The compiler given mc1 == ac1 will search for the best match for the operator==(A,B) using the normal overload resolution rules for any function.

Assuming it finds your bool myClass::operator==(const myClass&) function the unambiguously best match (this may not be the case. for example it may find an operator declared bool operator==(const myClass&, const anotherClass&) which is superior instead), it will then bind and make the necessary parameter conversions as it would for any function call.

To make the conversion from an lvale of type anotherClass to a const myClass& (assuming anotherClass does not inherit from myClass, in which case no conversion would be needed) it will then search for a single (unambiguously best) converting constructor or conversion operator to turn the parameter into a myClass temporary and then execute the operator== call with that.

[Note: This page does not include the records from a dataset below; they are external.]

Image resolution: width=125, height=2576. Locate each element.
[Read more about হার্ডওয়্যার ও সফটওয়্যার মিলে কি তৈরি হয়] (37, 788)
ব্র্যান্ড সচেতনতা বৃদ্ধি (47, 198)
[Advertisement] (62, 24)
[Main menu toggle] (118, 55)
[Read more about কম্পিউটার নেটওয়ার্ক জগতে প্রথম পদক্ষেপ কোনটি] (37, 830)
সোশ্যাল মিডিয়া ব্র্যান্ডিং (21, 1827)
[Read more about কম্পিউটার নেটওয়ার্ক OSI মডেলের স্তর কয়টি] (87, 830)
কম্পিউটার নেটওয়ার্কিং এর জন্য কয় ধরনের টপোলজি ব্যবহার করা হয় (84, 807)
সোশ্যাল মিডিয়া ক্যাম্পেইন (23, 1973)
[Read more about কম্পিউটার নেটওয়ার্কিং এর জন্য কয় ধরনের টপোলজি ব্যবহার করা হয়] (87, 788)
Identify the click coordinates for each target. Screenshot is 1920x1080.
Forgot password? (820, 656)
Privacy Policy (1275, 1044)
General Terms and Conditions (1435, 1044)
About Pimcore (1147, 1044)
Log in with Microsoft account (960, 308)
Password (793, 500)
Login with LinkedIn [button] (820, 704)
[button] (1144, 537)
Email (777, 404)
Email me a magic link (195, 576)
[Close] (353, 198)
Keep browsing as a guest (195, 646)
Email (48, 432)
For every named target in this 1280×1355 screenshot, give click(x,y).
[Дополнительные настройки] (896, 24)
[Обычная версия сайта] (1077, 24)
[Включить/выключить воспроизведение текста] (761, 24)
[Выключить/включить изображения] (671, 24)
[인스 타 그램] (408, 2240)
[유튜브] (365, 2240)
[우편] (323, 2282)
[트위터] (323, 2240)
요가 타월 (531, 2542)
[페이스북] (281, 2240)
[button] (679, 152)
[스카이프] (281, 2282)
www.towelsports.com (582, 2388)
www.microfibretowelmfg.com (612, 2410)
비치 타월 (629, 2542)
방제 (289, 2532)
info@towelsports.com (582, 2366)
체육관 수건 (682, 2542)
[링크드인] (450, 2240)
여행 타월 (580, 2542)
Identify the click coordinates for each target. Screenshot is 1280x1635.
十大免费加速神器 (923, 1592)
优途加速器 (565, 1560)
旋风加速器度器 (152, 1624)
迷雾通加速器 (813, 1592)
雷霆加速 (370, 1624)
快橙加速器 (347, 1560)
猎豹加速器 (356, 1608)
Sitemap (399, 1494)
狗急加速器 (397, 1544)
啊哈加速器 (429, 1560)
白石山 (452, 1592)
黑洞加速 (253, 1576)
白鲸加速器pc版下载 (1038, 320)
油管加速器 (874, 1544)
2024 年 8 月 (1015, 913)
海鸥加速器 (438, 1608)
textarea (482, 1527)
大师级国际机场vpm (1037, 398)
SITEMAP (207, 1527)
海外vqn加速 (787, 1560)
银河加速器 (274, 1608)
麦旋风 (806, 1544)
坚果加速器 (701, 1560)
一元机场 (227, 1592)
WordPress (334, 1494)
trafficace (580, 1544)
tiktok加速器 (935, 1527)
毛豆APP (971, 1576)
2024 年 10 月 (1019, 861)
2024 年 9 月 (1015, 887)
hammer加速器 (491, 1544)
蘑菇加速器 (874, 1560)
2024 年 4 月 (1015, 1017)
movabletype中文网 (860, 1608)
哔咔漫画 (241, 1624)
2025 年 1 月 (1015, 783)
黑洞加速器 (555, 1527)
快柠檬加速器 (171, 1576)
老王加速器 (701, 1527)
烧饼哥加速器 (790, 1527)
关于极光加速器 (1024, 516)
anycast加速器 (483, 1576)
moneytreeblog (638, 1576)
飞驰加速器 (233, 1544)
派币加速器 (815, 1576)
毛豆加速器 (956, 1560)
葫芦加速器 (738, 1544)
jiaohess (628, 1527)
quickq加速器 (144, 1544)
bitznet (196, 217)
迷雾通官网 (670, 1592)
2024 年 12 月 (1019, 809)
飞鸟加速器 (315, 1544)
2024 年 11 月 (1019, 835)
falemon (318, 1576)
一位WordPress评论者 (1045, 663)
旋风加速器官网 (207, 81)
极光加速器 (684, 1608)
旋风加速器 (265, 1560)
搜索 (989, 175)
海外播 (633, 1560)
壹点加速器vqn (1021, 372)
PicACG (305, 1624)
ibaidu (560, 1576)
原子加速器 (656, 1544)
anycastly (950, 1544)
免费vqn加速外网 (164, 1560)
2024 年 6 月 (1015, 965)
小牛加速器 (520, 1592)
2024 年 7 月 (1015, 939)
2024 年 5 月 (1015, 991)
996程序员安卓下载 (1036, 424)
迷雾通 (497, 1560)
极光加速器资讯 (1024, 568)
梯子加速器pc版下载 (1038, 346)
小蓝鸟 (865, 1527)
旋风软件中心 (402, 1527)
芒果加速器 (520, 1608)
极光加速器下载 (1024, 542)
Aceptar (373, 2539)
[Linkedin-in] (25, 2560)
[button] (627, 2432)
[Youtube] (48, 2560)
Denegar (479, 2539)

It the parameter of a function is a non-const reference than it will not consider performing such temporary conversion. The reason is that a non-const reference usually indicates that the function will perform some sideeffect on that parameter, which would be discarded when the temporary is destroyed leaving the original object uneffected - therefore it would most likely be a logic error accidently discarding this sideeffect than intentionally doing so - so the language designers disallowed it.

Answer 4

Since there's no perfect overload for that operator the converting constructor is called (it counts as an implicit conversion), and the temporary created in this way is passed to your operator==. After the call the temporary is destroyed.

Notice that this wouldn't happen if operator== accepted a non-const reference, because temporaries can be bound only to const references.

Answer 5

Your assumption is correct. The compiler will put it the conversion constructor call first, then call your == method with the converted object as the rhs argument.

Answer 6

There are two other possible answers to your riddle, neither involving conversation constructors.

1. There exists a free function, bool operator==(const myClass&, const &anotherClass);, or

2. anotherClass is publicly derived from myClass.